Si guardò attorno, confuso, e realizzò solo in quel momento di essere a casa sua. Il sensei lo aveva portato fino a casa sua e lui, troppo preso dalle sue elucubrazioni mentali e dal rimorso, non se n’era nemmeno accorto.

- Sasuke, ascoltami. – ordinò ad un certo punto l’altro – So che non è facile. So che è più naturale che sia così e che non puoi fare a meno di farlo, ma non sentirti in colpa. Naruto non lo vorrebbe. Non è per questo che l’ha fatto, e questo lo sai anche tu. Non rendere inutile il suo sacrificio: lui l’ha fatto per permetterti di vivere, non di sopravvivere trascinandoti costantemente dietro il peso del rimorso, per questo non te l’ha detto. Tu lo conosci meglio di me, di chiunque altro, forse meglio di se stesso. Non avrebbe mai lasciato che ti facessero del male, non fartene tu stesso, ne soffrirebbe a sua volta. - Si fermò, guardandolo dritto in viso con espressione seria ma rassicurante. Lentamente, Sasuke annuì.

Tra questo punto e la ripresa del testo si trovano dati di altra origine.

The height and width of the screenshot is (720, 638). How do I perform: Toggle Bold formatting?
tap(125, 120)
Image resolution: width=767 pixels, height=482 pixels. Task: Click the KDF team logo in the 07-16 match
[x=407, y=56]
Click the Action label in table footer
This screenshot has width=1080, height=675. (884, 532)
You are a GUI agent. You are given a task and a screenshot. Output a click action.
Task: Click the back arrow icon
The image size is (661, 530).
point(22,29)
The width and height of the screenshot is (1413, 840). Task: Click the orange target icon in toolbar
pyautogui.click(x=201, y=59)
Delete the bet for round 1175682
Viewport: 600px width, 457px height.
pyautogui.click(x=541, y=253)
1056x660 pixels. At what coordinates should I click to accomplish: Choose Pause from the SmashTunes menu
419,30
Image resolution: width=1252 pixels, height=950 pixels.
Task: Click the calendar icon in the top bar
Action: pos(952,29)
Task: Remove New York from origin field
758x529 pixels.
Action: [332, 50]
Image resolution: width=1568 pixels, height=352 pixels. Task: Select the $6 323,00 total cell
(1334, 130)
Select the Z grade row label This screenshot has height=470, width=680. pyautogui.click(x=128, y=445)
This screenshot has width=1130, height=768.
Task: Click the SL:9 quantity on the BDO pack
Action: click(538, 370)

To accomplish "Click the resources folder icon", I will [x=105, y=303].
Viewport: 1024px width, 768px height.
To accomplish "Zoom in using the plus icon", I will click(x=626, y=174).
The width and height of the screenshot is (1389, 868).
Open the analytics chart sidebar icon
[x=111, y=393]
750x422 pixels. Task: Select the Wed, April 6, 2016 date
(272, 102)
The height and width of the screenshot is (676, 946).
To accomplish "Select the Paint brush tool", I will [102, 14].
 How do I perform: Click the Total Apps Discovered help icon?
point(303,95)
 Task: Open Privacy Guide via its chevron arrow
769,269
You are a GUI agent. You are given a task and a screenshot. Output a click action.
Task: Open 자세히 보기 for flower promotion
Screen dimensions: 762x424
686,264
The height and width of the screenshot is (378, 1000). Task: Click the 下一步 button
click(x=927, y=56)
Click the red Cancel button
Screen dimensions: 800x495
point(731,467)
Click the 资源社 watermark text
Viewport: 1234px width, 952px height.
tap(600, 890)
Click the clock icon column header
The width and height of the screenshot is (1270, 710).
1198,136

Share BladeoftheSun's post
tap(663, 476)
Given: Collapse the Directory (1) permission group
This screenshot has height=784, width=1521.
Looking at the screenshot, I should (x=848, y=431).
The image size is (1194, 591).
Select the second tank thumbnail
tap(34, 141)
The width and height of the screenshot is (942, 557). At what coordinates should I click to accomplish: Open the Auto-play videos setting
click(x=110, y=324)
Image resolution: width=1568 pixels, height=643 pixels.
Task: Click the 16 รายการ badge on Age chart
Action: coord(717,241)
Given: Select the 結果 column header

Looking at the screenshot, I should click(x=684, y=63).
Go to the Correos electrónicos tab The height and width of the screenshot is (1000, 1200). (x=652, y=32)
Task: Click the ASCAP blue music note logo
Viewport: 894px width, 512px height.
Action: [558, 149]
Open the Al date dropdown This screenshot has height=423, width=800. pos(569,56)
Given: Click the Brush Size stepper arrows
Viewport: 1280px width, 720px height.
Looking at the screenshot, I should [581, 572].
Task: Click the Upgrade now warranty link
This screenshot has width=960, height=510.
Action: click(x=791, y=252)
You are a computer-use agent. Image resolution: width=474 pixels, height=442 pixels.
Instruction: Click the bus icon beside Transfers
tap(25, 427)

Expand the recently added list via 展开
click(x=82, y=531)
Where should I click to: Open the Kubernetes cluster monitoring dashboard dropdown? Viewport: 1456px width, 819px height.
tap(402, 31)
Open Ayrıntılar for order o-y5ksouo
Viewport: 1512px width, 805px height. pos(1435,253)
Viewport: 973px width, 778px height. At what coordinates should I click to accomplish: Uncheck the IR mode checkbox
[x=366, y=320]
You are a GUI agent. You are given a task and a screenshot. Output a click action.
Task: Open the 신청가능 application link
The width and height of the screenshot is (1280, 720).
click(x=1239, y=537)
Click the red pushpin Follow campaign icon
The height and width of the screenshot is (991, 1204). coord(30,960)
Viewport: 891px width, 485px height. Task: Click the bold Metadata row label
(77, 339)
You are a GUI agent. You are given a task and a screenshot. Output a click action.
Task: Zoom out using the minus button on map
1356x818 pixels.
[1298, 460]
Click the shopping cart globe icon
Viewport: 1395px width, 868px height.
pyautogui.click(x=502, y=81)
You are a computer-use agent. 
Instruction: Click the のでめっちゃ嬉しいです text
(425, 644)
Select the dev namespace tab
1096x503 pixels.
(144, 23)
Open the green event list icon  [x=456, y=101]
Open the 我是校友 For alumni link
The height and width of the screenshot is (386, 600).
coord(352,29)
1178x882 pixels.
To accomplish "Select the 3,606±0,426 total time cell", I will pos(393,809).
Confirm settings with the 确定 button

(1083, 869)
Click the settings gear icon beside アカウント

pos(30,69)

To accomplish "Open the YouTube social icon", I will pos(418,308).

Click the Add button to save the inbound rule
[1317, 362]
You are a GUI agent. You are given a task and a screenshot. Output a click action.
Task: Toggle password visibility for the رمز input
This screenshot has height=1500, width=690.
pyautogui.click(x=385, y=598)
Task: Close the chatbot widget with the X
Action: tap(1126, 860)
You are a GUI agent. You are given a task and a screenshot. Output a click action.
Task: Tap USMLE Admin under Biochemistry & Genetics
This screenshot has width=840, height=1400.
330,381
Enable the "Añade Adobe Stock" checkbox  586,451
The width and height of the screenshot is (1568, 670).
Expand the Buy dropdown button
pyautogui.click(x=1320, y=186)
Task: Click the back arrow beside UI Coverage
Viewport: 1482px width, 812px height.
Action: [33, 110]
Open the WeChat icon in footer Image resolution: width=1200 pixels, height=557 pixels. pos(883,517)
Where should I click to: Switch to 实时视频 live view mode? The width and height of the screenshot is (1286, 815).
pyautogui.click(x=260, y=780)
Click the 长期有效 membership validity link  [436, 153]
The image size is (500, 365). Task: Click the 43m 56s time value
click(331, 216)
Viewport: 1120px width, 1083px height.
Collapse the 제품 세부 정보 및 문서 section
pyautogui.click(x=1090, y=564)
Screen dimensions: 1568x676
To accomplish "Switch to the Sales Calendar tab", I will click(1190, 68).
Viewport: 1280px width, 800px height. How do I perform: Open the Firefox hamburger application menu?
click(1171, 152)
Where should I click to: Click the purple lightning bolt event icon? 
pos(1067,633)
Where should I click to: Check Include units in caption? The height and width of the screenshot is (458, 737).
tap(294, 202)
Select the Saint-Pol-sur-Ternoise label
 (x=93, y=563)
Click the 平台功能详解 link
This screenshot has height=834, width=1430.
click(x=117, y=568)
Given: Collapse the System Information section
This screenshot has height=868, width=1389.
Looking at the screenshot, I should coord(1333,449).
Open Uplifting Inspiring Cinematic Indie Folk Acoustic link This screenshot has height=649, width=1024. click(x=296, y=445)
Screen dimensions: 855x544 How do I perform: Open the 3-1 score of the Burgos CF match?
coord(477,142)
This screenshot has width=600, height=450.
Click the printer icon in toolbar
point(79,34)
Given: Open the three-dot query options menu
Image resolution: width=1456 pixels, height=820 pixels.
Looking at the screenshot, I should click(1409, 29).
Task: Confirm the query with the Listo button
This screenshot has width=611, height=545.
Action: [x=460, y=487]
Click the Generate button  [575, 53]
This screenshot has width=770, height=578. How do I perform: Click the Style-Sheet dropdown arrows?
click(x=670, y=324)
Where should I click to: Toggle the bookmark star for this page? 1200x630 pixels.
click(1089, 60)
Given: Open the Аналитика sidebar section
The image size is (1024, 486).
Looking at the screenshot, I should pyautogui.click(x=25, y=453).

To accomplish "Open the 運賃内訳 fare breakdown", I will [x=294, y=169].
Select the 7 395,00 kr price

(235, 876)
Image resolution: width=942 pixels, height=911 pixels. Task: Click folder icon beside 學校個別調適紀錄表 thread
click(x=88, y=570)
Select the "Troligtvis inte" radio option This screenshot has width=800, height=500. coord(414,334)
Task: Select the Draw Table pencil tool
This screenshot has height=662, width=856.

- Lo so. – bisbigliò, a voce bassissima.

Per un attimo, quando avevano ricevuto la notizia del ricatto, a Kakashi parve che Sasuke fosse tornato il ragazzino tredicenne che aveva avuto come allievo e che tremava terrorizzato, quando nessuno poteva vederlo, davanti all’angoscia di un futuro inesistente.

Aspettò qualche istante, poi riprese la parola.

- Bene, allora sono sicuro che sarai d’accordo con me per il fatto di volerlo salvare, no? – Sasuke assunse un’aria corrucciata, vagamente infastidita.

- Certo, io non voglio debiti con quel dobe. - Kakashi annuì e sorrise lievemente sotto la maschera.

- Perfetto, perciò ci vediamo domani mattina all’alba alle porte di Konoha. – poi aggiunse, sicuro che il ragazzo, troppo shockato, non avesse seguito l’ultima parte del discorso con Tsunade – Visto che gli ANBU di Tsunade-sama hanno localizzato dove si trova, partiamo il prima possibile. – L’altro annuì semplicemente, quindi, con un ultimo cenno a mo’ di saluto, Kakashi si dileguò in uno sbuffo di fumo. Non c’era mai stato bisogni di troppe parole, fra loro due.